▸ Exercise directions: I need every line that includes the word "This" copied from the material.

▸ Task input:
***

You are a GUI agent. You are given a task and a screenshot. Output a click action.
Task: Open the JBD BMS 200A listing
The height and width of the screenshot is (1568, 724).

***

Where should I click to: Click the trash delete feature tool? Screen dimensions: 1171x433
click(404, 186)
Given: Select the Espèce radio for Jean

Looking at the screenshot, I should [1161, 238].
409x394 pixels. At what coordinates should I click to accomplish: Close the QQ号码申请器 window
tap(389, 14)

***

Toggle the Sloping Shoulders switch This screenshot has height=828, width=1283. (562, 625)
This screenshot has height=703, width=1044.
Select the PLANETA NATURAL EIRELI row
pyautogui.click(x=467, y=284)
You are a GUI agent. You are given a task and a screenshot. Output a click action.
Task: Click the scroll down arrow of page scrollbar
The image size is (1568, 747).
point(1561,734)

***

▸ Exercise response:
Toggle the Sloping Shoulders switch This screenshot has height=828, width=1283. (562, 625)
This screenshot has height=703, width=1044.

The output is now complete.